= Exercise instructions =
In this exercise, retype exactly the lines from the start of the entries through the line bearing "Given: Adjust the timeline zoom slider", leaving every picture out.

= Available records =
◆ ◆ ◆ ◆ ◆

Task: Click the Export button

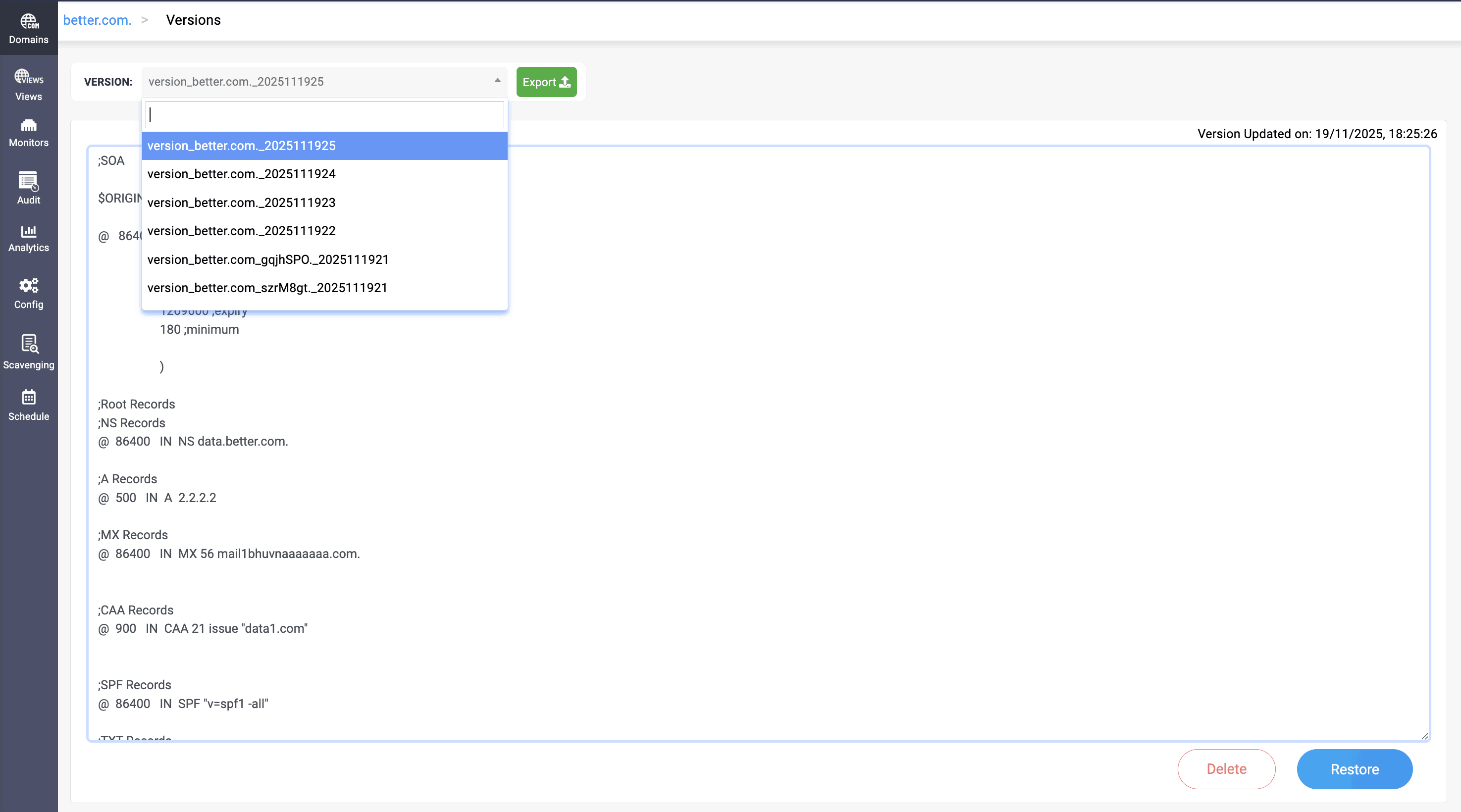Action: pos(546,82)
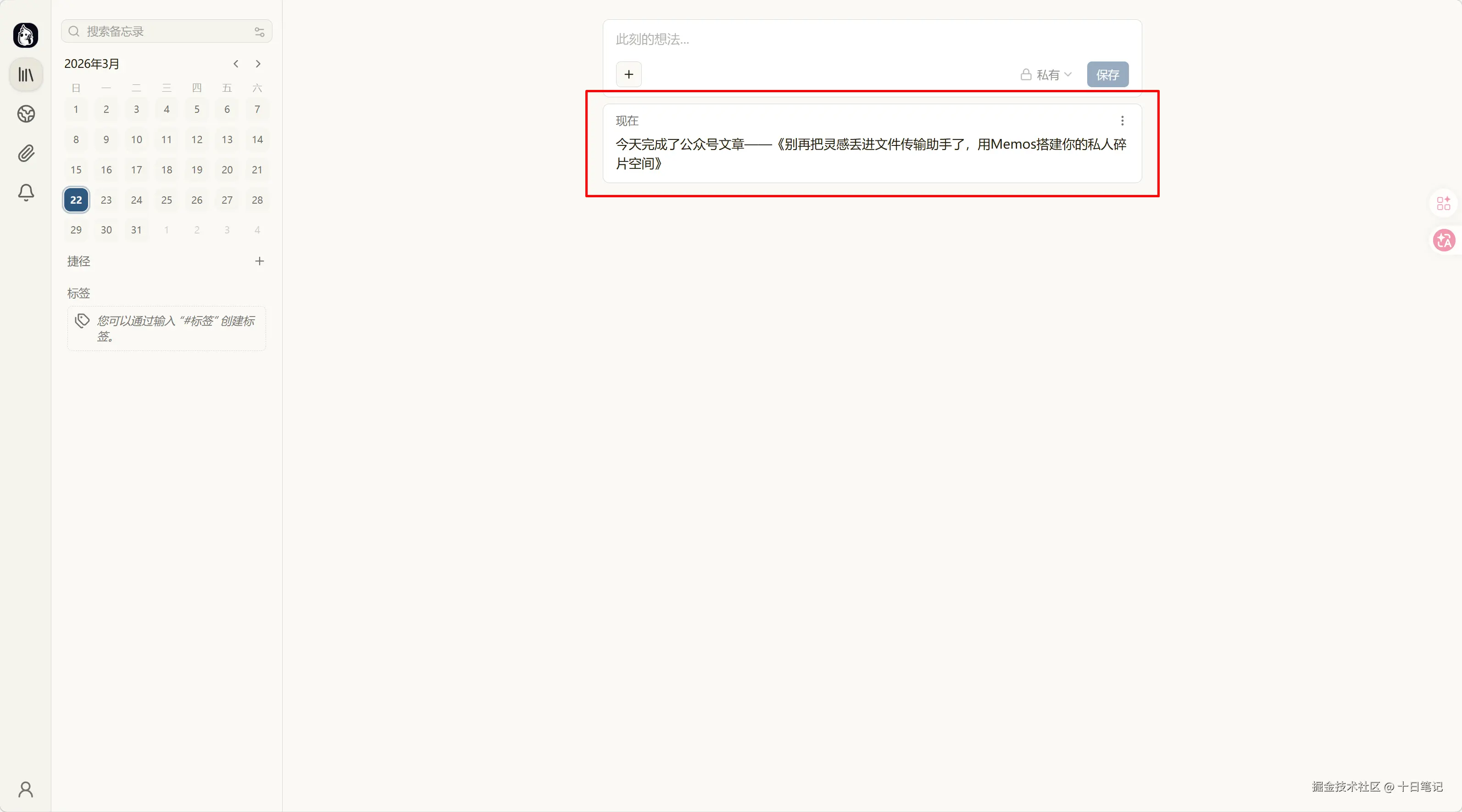The height and width of the screenshot is (812, 1462).
Task: Go to next month in calendar
Action: [258, 64]
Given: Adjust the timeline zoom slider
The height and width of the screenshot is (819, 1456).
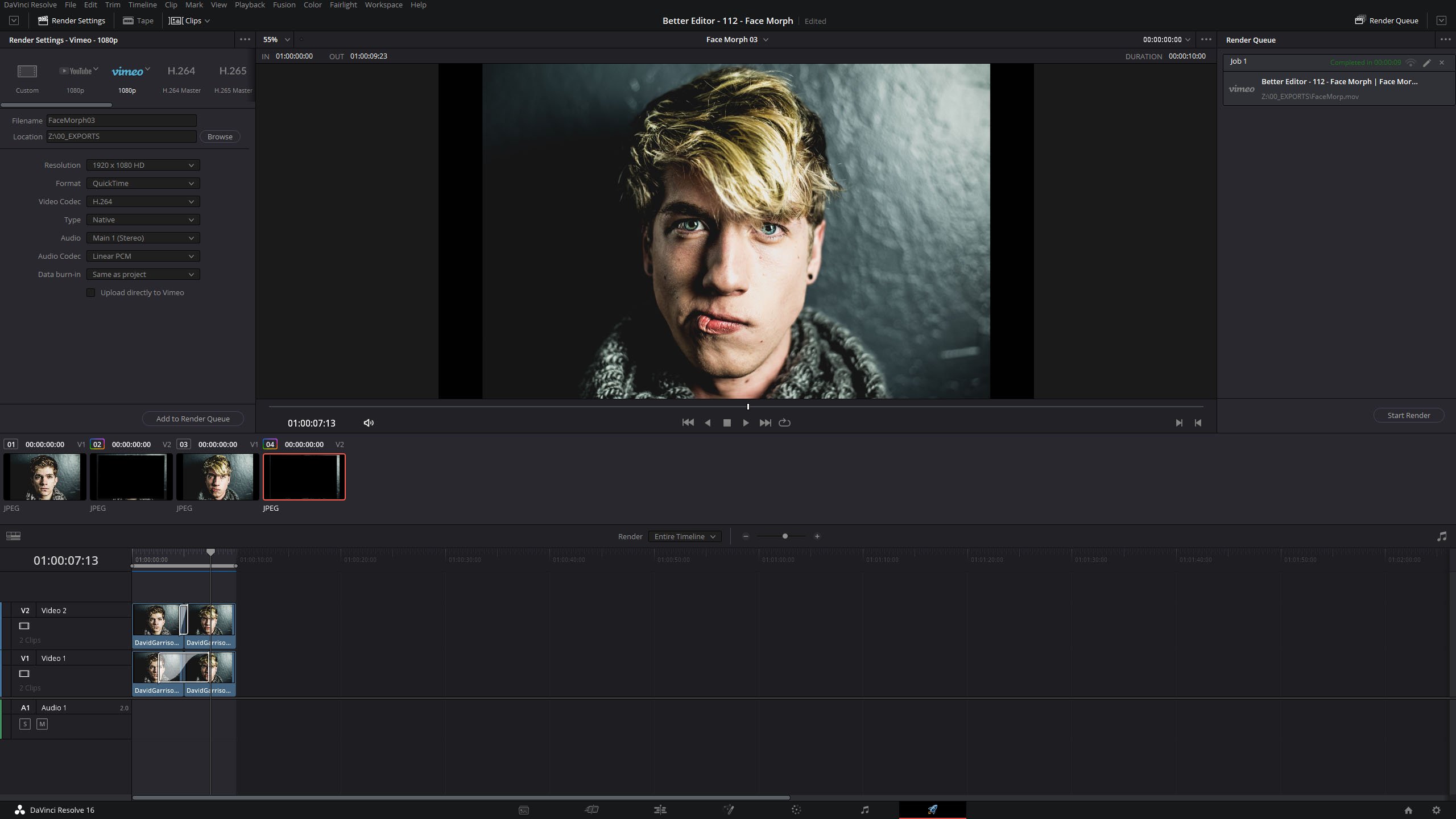Looking at the screenshot, I should 785,536.

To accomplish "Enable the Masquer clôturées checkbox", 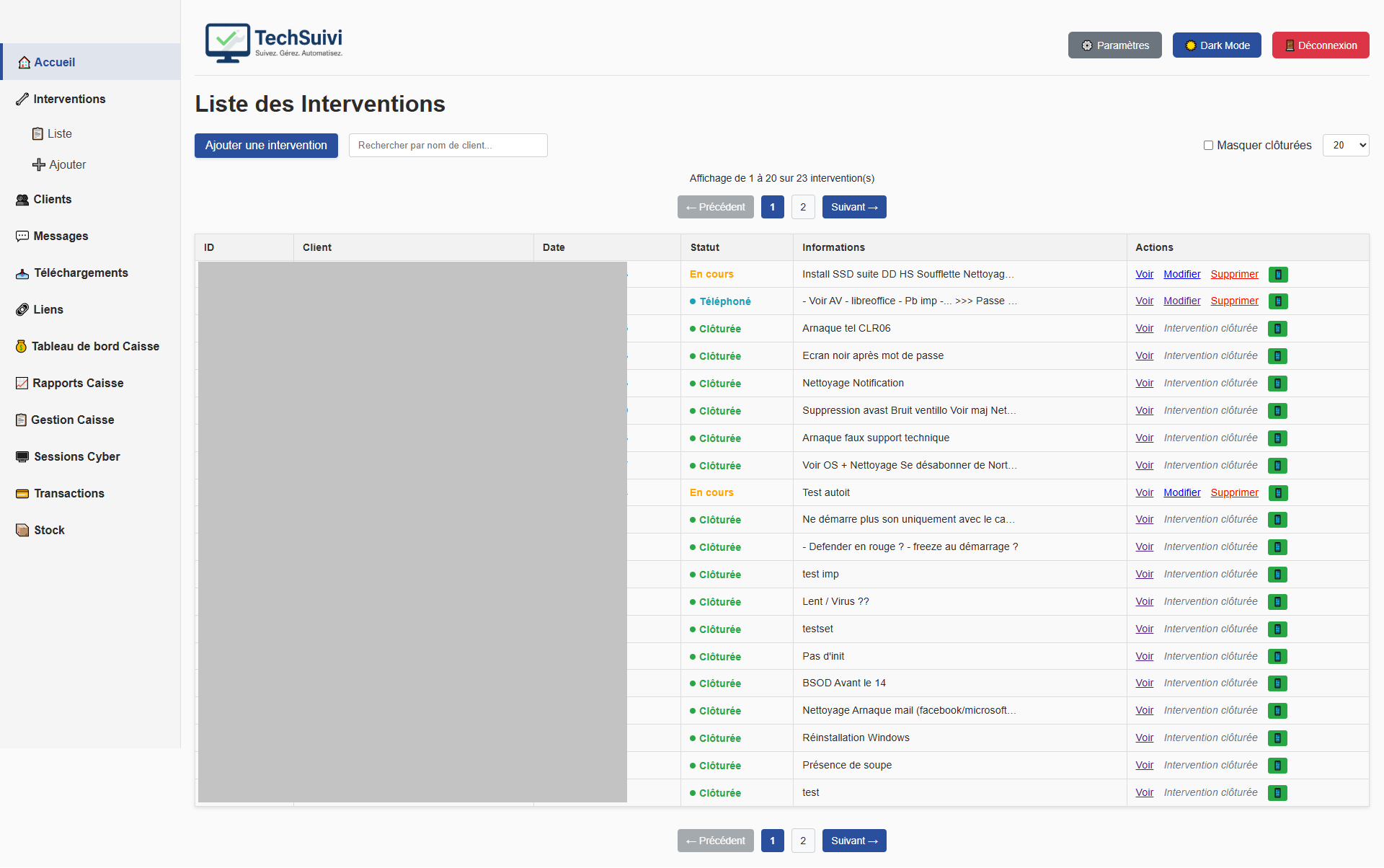I will point(1208,146).
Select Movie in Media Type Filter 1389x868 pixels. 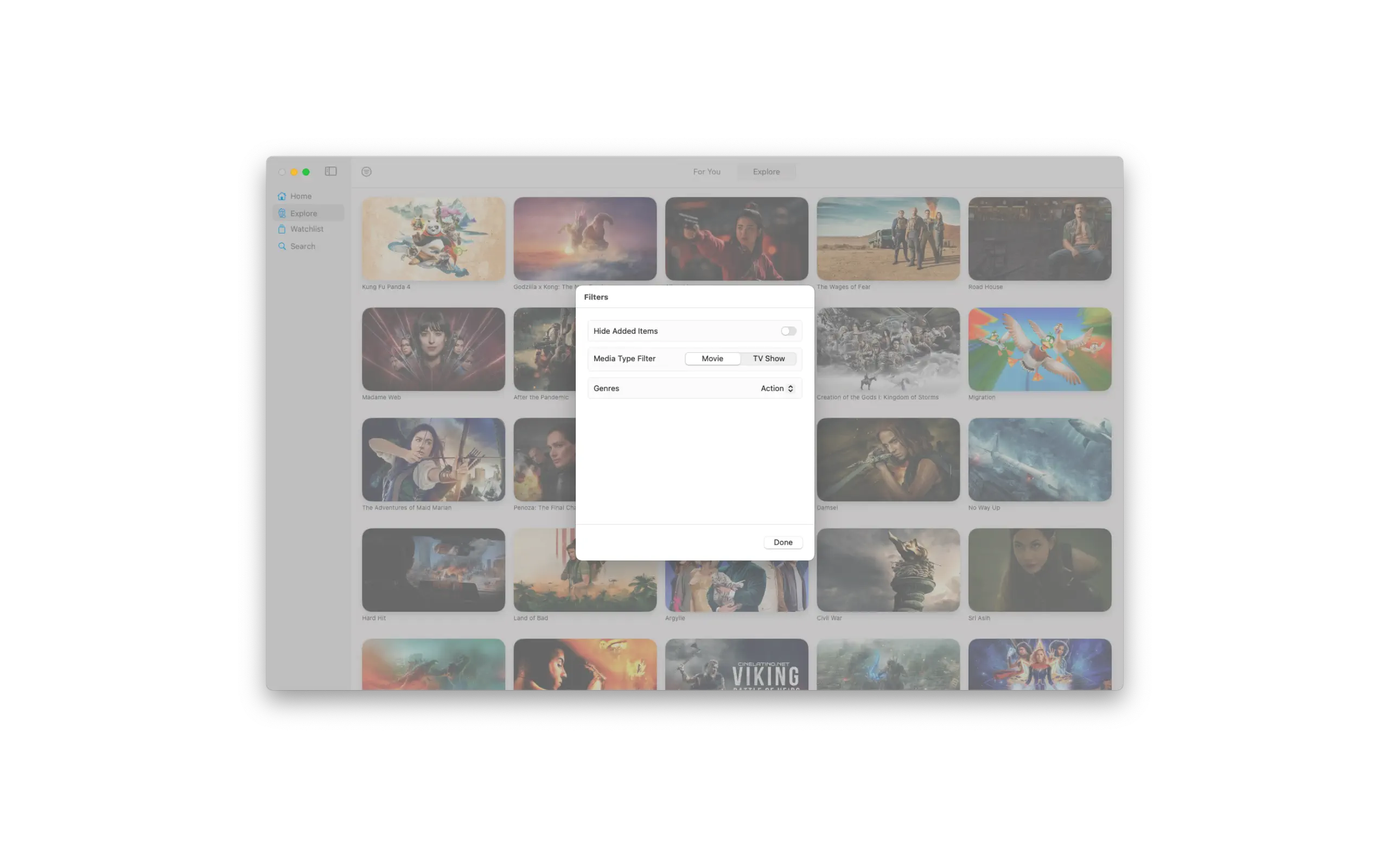(x=712, y=359)
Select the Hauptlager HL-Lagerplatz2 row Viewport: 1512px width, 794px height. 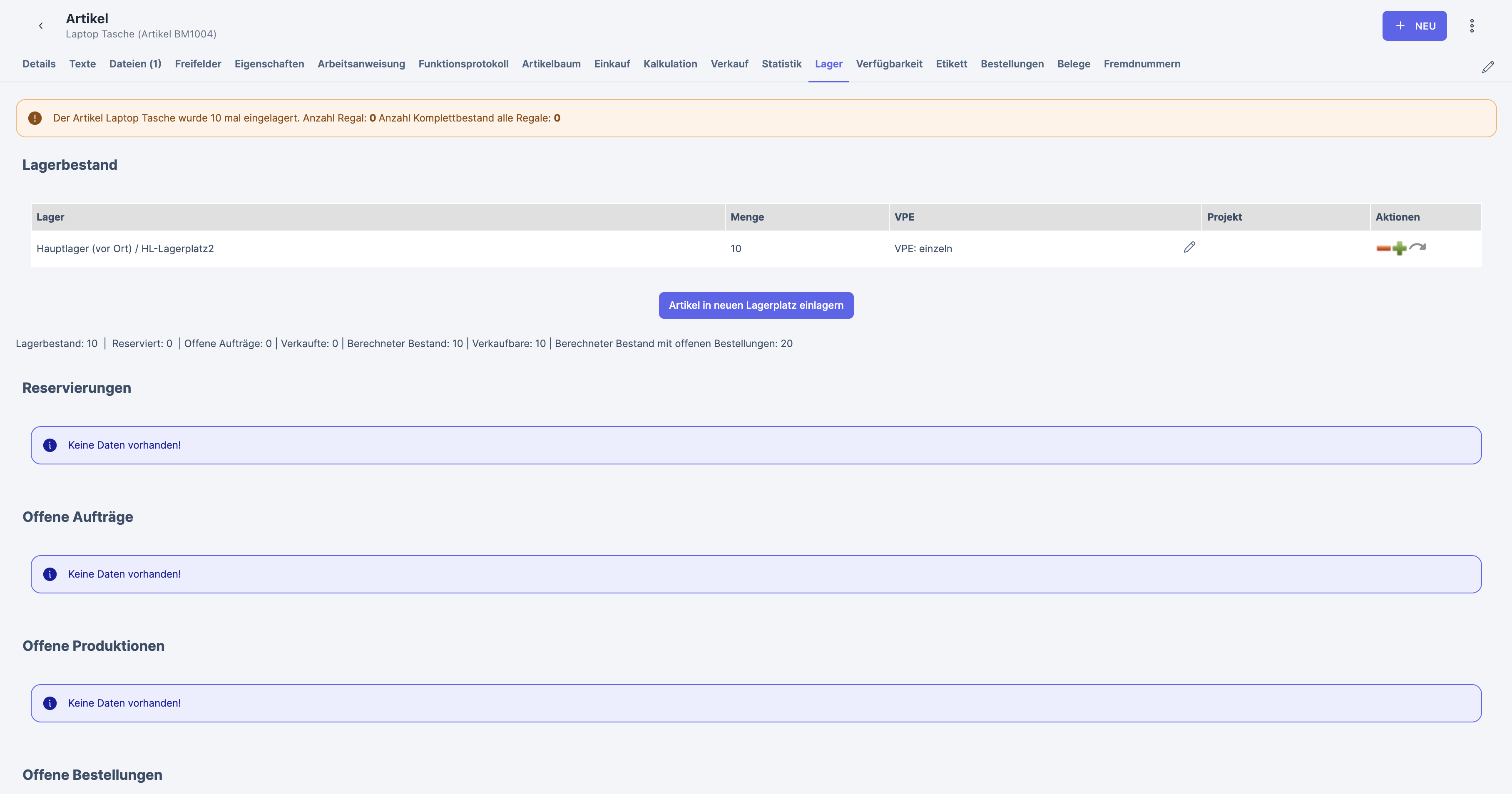[x=125, y=249]
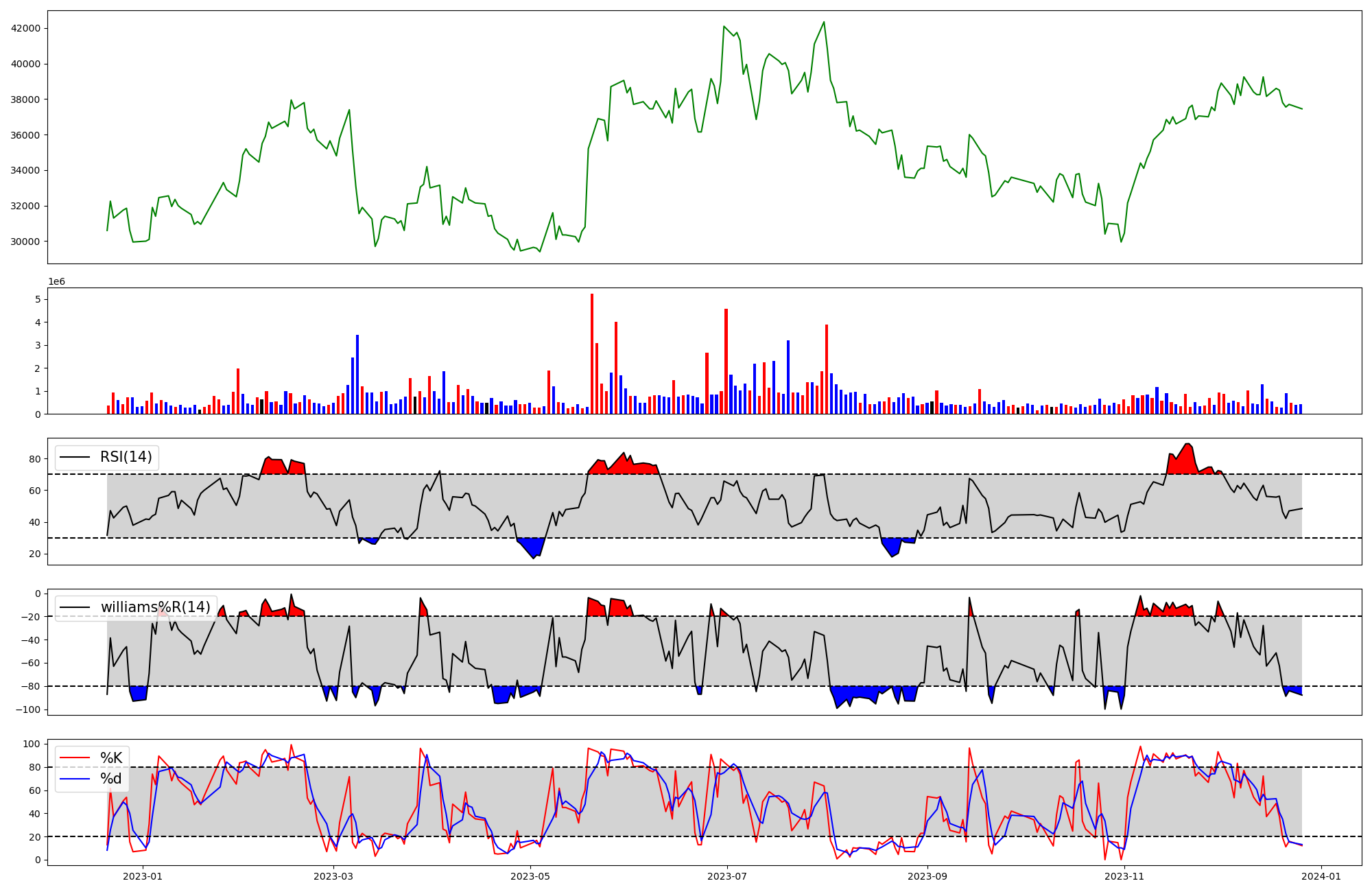Image resolution: width=1372 pixels, height=892 pixels.
Task: Click the %K legend text
Action: coord(111,758)
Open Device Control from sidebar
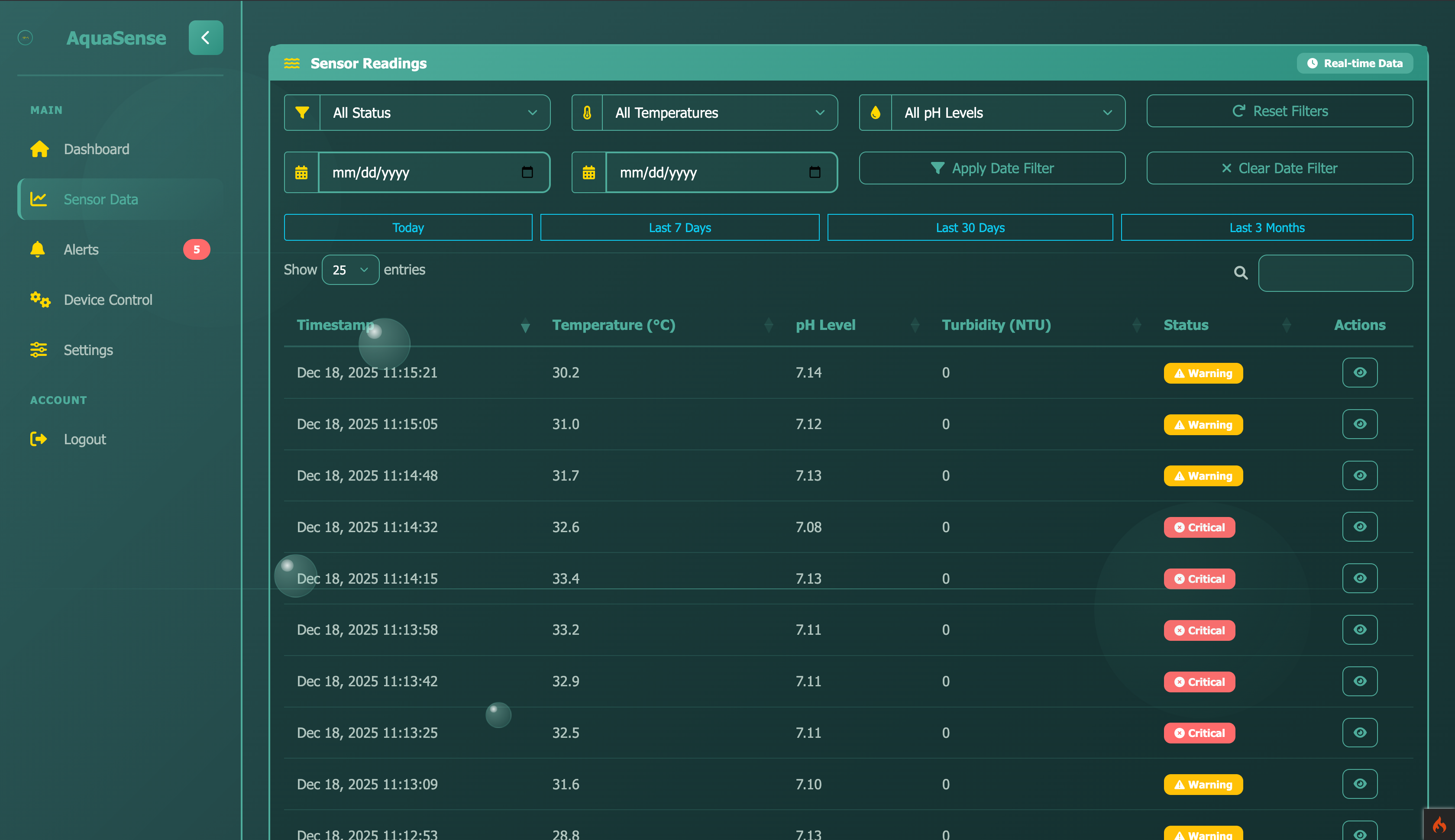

◆ ◆ ◆ ◆ ◆

= Your solution =
Task: Click the Export button

Action: pos(546,82)
The height and width of the screenshot is (812, 1462).
Task: Go to next month in calendar
Action: [258, 64]
Given: Adjust the timeline zoom slider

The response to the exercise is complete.